Right now the bridge maps fields one-by-one onto individual RTL ports. This validates the logical contract — the field names, widths, and opcode values are consistent. What it does not validate is the physical layout: are the bits in the same position in the C struct as in the RTL packed descriptor?

In a real hardware system this matters. The CPU writes a cache-line-sized descriptor into DRAM. The DMA engine reads it. The hardware queue engine parses it. If the C struct and the RTL struct have different field ordering, endianness assumptions, or padding, the hardware will misparse every work order.
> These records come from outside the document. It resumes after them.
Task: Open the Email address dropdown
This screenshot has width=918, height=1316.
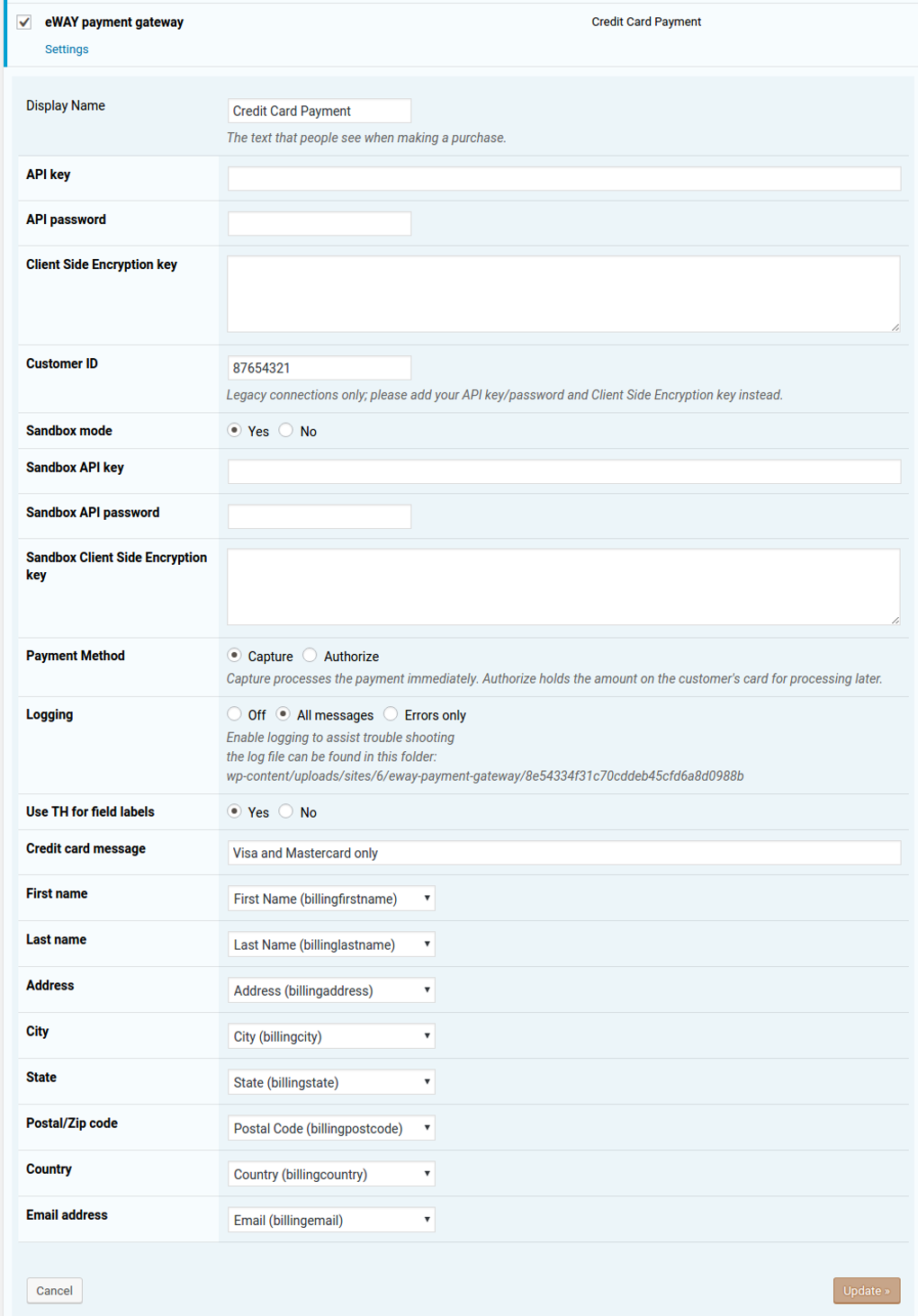Action: tap(331, 1220)
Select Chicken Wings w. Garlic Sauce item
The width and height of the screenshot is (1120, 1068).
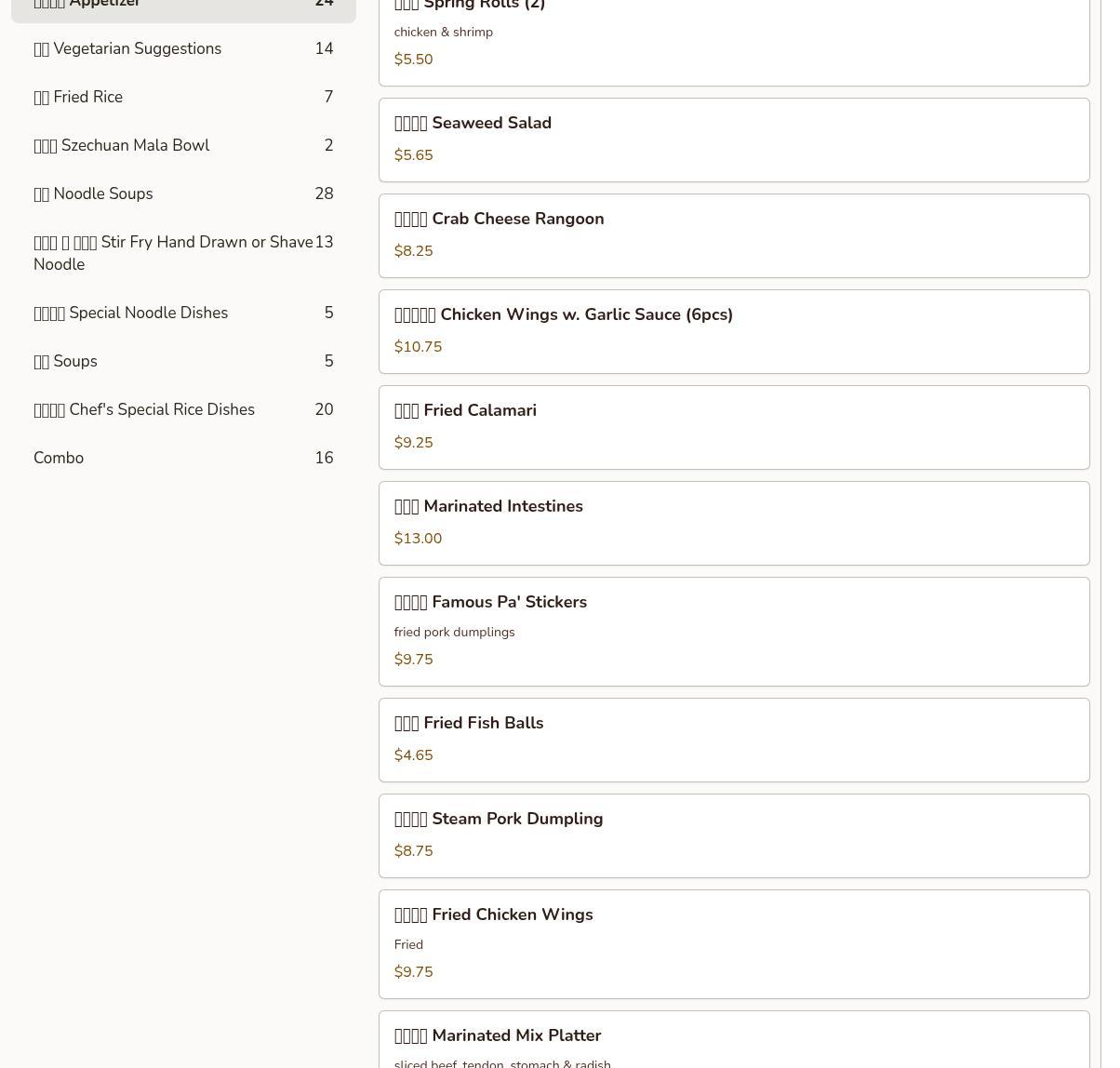pyautogui.click(x=733, y=331)
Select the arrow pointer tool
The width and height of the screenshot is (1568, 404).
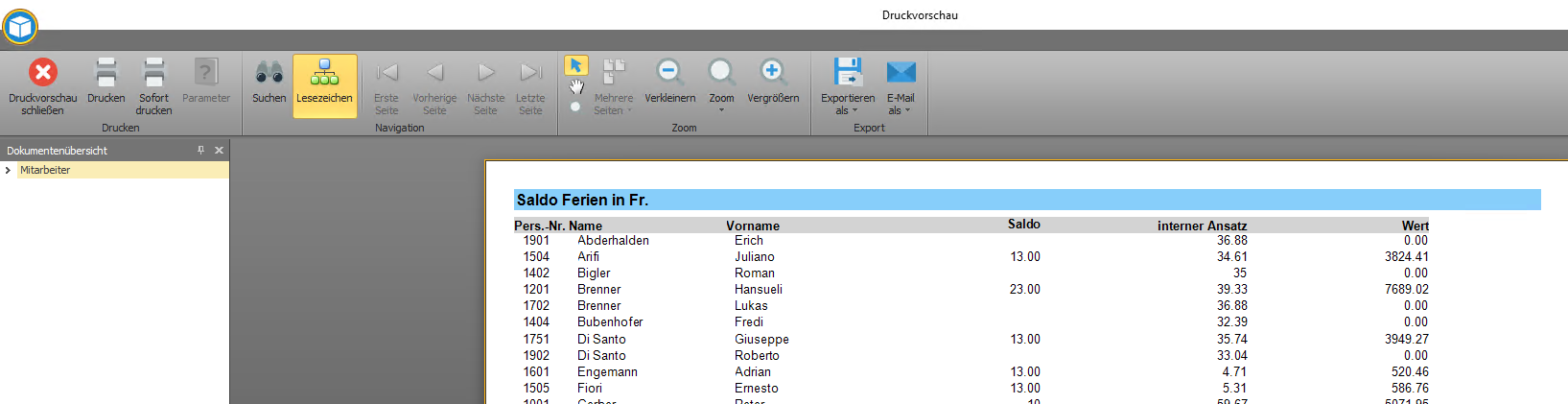pos(575,64)
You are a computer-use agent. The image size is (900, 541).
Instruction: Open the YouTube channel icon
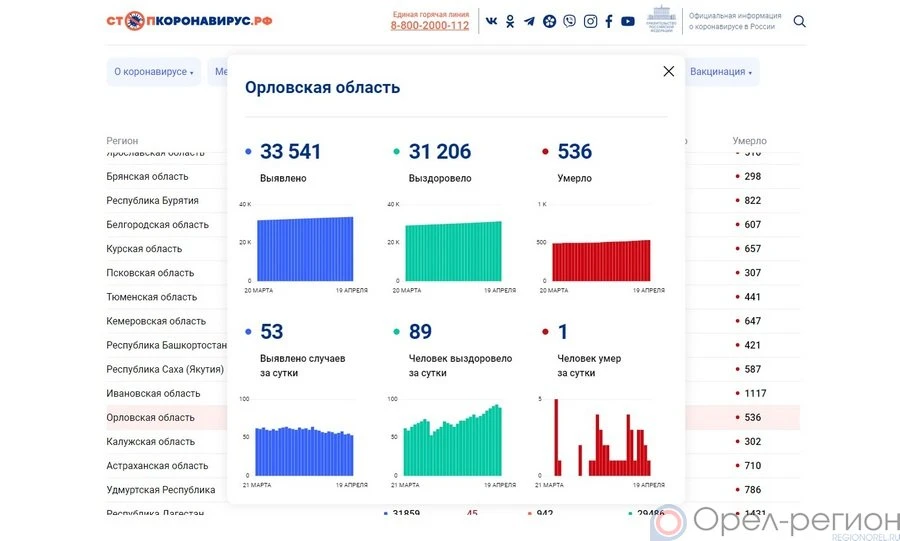(x=627, y=21)
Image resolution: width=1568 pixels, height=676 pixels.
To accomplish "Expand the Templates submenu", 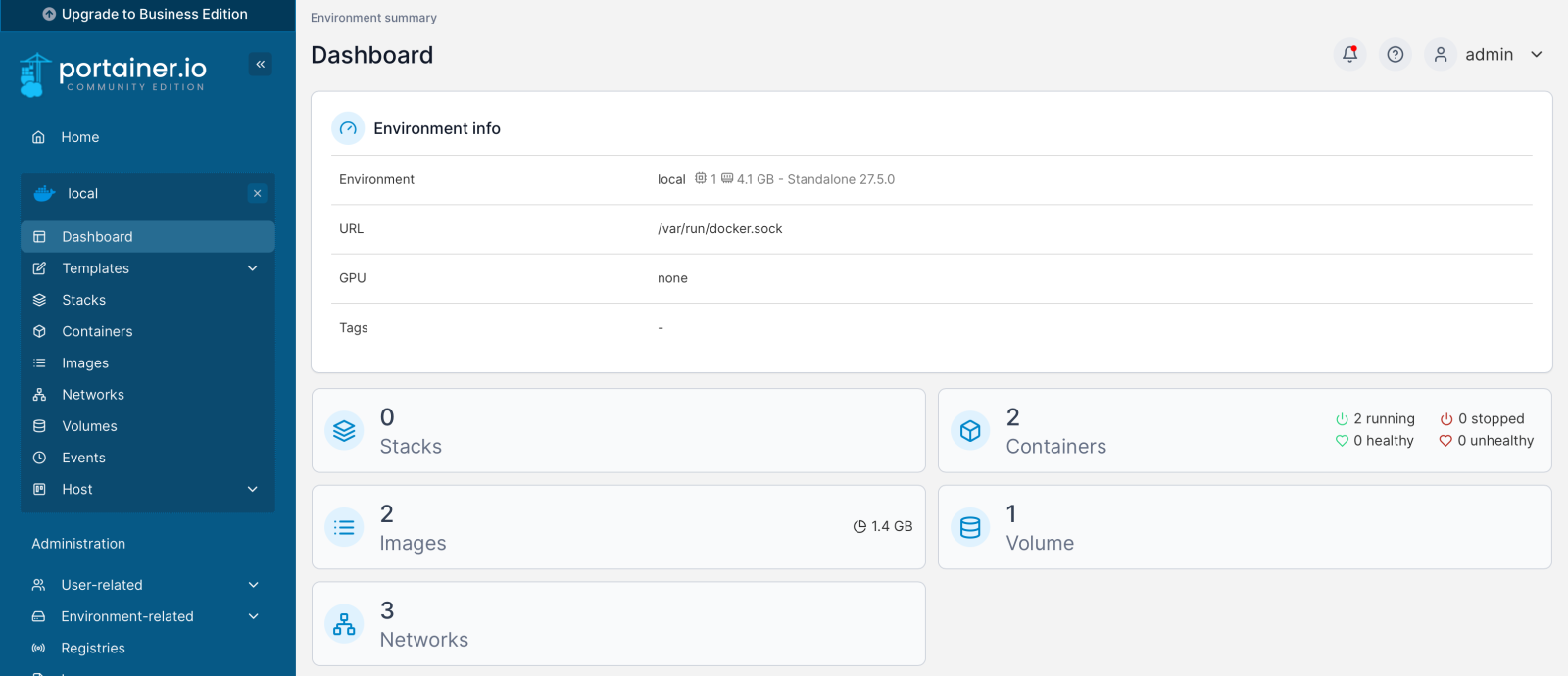I will click(x=253, y=268).
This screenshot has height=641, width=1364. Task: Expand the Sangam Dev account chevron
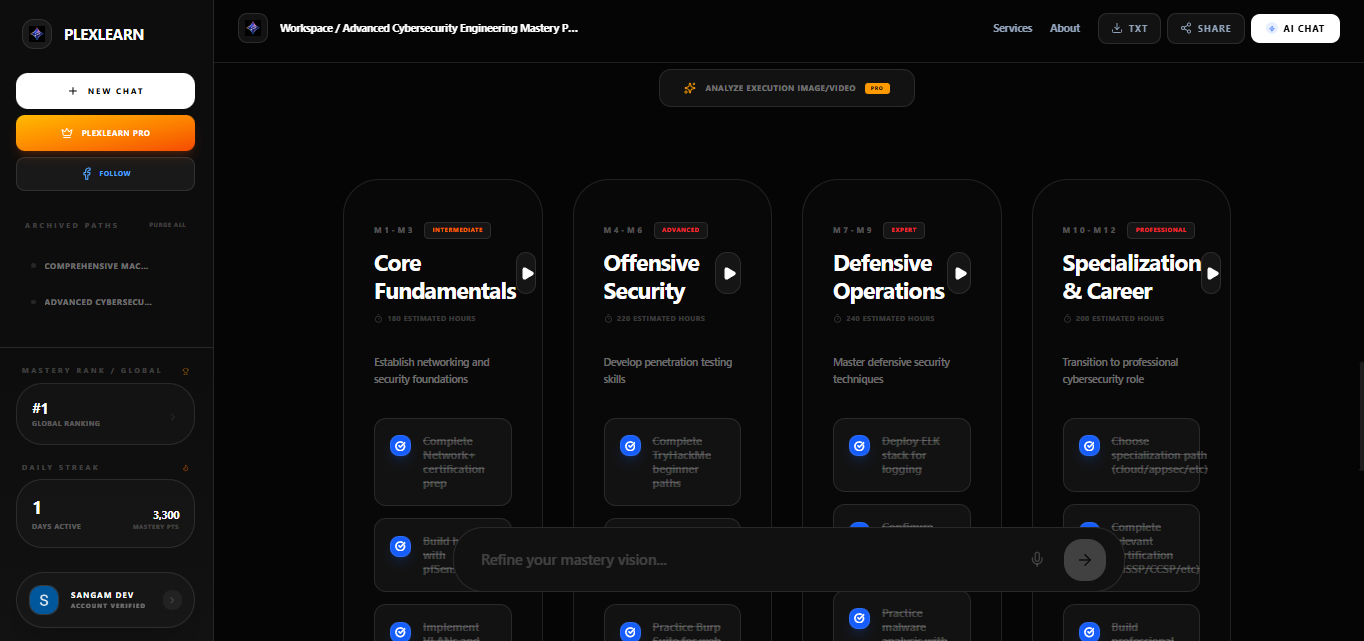coord(171,600)
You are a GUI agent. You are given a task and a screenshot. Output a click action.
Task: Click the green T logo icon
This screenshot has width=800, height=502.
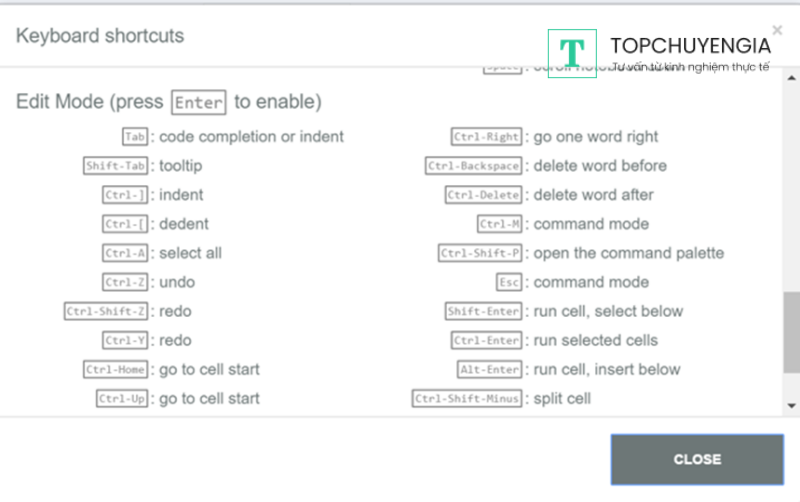[x=572, y=54]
The next milestone closes this gap.

    
target contract
shared physical layout — v0.6 goal
// Both sides must agree on every bit of this layout C: __attribute__((packed, aligned(64))) hw_desc_t → 64 bytes, little-endian RTL: typedef struct packed { ... } desc_t → 512 bits, same field order Validation strategy: 1. Static assert: sizeof(hw_desc_t) == 64 2. Static assert: offsetof(hw_desc_t, rollout_id) == 2 // after opcode + flags 3. Verilator bridge: single DPI call with raw uint8_t[64] bus instead of N ports 4. Co-sim test: write known byte pattern, assert RTL parses fields correctly 5. Reverse test: RTL emits completion; assert C struct parses it correctly
v0.5

C + Verilator co-simulation — current milestone

Logical field mapping. C++ bridge drives RTL ports directly. Three contract tests: decode, reward boundary, backpressure. All pass.

v0.6

64-byte physical descriptor layout

Shared bit-level layout between C struct and RTL packed struct. Single raw bus in bridge. Static-assert validation. C and RTL must agree on every byte position and endianness assumption.

v0.7

Multi-worker dispatch

Descriptor ring → round-robin dispatcher → N rollout worker FSMs → completion merge arbiter → completion ring. Per-worker token counters. M concurrent trajectories across N workers. Completion ordering tests.

v0.8

AXI4-Lite MMIO + MSI-X interrupt

Replace bare MMIO block with proper AXI4-Lite slave interface. Add interrupt generator: assert IRQ line when completion ring is non-empty and interrupt enable bit is set. Host can switch from polling to interrupt-driven completion handling.

Final mental model

The repo is becoming a contract lab.

After building the co-simulation bridge, the relationship between the C runtime and the RTL engine changes. They are no longer two separate things that happen to use the same vocabulary. They are two implementations of one contract — and the bridge is the test harness that proves they agree.

C runtime

Submit work

How do I submit rollout descriptors to a hardware queue without CPU involvement per token? Write the descriptor, check push_ready, assert push_valid, poll for completion.

RTL engine

Consume work

What hardware queue protocol should accept descriptors, simulate rollout progression, emit reward checkpoints, and propagate backpressure — all without software assistance mid-rollout?

Verilator bridge

Prove contract

Can the software runtime and the RTL engine agree on that protocol at the bit level, validated by executable tests that exercise the happy path, reward path, and backpressure path?

The bridge from runtime code to hardware-shaped inference design is the descriptor control-plane contract. Co-simulation is the proof it is real.